29.3.17

Dans la forêt – Jean Hegland


Paru initialement en 1996 aux Etats-Unis où il connut un succès certain, ce superbe roman d’anticipation est resté inédit en France jusqu’à sa traduction et diffusion par la très belle maison d’édition Gallmeister qui s’est fait une spécialité de faire connaître en Francophonie de jeunes auteurs nord-américains de qualité (tels que David Vann, Elen Urbani ou Ron Carlson pour prendre certains de leurs meilleurs succès de librairie).

On parle beaucoup actuellement, et à juste titre au vu des catastrophes écologiques, sociales, humanitaires et économiques qui nous menacent si nous ne changeons rien de façon radicale, de la fin inéluctable du capitalisme et de la nécessité de réinventer en quelque sorte l’humanité en se montrant plus frugal, plus autonome, plus solidaire aussi.

Alors voilà : pour une raison quelconque au fond sans importance, à une époque probablement proche non précisée, les Etats-Unis ont cessé d’exister. Ils se sont effondrés sur eux-mêmes, victimes de leur mode de consommation effrénée et de l’indisponibilité des ressources arrivées à épuisement. Il n’y a plus ni essence, ni électricité et bientôt médicaments et ravitaillement deviennent des simples concepts en forme de souvenirs. Les genres meurent de maladie et d’incapacité à s’adapter, les villes se vident et la société telle que nous la connaissons cesse brutalement d’exister.
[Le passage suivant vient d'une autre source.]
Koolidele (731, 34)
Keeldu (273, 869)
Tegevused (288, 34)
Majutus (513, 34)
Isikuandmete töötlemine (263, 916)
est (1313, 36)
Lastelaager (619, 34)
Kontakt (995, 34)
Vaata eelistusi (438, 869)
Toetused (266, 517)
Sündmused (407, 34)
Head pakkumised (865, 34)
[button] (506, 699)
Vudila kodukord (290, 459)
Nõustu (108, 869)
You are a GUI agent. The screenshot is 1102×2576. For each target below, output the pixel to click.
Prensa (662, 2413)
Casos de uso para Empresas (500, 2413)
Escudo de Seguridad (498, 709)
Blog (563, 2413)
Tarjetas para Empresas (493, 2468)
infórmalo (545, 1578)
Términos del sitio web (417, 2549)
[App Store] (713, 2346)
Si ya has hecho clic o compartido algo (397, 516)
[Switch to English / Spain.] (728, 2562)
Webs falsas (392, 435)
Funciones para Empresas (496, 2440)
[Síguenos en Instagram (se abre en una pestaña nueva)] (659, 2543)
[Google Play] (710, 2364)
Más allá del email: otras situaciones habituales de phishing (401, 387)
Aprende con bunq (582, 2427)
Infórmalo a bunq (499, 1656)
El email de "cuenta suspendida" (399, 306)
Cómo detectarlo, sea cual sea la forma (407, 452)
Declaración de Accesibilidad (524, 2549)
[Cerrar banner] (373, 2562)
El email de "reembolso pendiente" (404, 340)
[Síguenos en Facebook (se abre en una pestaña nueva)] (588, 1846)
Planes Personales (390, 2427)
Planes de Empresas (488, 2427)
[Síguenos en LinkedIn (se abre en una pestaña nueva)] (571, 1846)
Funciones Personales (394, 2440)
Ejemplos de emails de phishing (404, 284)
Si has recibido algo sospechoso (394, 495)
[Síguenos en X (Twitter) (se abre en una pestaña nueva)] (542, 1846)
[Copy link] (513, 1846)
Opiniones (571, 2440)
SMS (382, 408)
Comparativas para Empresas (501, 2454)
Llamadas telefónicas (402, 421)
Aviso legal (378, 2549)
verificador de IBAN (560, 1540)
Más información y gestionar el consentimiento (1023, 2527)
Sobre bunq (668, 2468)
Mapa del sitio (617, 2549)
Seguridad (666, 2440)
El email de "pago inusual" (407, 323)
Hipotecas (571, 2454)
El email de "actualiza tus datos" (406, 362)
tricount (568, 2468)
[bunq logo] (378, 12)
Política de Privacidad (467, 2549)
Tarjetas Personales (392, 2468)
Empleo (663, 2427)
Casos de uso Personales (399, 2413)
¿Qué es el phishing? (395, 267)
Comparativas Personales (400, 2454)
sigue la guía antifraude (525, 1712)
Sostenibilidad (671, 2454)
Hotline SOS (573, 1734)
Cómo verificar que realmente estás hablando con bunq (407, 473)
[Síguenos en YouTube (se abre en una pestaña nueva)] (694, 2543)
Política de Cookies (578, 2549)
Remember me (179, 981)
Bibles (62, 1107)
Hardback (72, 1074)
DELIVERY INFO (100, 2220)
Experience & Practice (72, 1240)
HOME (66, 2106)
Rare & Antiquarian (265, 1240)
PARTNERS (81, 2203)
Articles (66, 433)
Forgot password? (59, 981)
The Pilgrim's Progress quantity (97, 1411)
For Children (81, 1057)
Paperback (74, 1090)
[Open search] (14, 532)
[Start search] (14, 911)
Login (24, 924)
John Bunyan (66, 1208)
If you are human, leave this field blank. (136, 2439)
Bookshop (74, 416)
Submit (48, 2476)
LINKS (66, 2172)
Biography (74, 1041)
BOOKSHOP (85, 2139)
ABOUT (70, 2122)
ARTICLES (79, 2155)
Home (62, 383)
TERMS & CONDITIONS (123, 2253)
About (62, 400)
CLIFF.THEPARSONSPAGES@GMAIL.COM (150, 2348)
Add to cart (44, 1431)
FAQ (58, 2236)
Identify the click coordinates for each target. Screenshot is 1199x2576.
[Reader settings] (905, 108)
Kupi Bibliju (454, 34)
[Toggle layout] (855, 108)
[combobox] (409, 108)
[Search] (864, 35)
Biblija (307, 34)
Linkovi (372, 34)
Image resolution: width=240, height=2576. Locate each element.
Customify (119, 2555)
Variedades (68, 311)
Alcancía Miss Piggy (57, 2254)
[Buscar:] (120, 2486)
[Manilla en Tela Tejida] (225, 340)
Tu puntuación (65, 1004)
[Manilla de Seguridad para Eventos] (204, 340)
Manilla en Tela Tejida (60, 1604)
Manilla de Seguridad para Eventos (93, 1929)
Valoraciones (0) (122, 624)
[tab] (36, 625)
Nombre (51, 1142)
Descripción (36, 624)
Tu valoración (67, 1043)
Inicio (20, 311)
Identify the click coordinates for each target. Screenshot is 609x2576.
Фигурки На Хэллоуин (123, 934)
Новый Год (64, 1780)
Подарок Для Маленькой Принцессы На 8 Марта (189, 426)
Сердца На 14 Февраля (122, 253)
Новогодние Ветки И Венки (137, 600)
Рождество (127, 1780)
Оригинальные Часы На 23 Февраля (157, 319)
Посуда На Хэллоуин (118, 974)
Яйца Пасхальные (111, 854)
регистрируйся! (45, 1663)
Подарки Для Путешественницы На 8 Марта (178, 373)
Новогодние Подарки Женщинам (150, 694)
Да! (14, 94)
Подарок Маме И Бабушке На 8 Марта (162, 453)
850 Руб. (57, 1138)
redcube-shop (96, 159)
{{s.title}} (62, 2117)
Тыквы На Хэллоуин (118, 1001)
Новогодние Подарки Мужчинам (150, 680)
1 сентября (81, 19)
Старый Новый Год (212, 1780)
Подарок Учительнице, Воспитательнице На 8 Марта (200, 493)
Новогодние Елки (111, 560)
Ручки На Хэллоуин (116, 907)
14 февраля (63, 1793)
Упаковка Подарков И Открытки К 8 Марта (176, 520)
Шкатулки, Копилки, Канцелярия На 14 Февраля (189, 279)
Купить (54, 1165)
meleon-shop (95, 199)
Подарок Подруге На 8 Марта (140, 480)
Dans cette civilisation qui s’effondre, deux jeunes sœurs tentent de survivre. Elles résident  ensemble dans la maison que leurs parents avaient fait construire, loin de tout, à l’orée de la forêt de Sud-Californie qui appartenait autrefois à l’Etat. Depuis que leurs parents sont morts, elles ont dû apprendre à se débrouiller entièrement seules et repenser intégralement leur façon de vivre.  Chaque minuscule objet issu du monde précédent doit être sauvegardé, répertorié, trié et utilisé avec la plus grande parcimonie.  Pendant que l’une, qui voulait devenir ballerine à San Francisco, ne cesse de danser sur un simple métronome, privée de musique sans électricité accumulant la rancœur d’un passé révolu, l’autre qui se destinait à étudier à Harvard tente d’accumuler et d’assimiler les connaissances rassemblées dans l’encyclopédie et les différents livres qui peuplent la maison.

Plus le temps passe, plus l’espoir d’un retour au monde précédent diminue, plus les dangers augmentent : les réserves de nourriture qui s’épuisent, les rôdeurs aux intentions malsaines, les grands animaux (ours, cerfs, sangliers) qui reprennent leurs droits. Plus le monde se rétrécit dans ses perspectives, plus la relation entre les sœurs devient essentielle, fusionnelle et donc, parfois, explosive.

Au fur et à mesure que les vestiges du monde ancien se dégradent, c’est la forêt qui apparaît comme le lieu où inventer un monde nouveau, où il devient tentant de s’aventurer de plus en plus profondément pour se libérer de ses liens anciens ayant perdu tout sens et n’apportant plus la moindre protection.

C’est vers ce dépouillement progressif, vers cette mise à nu des relations humaines, de l’amour fraternel ou physique que nous emmène Jean Hegland d’une main de fer maniant une écriture de velours. Un superbe livre qui devrait continuer de vous hanter longtemps après l’avoir refermé.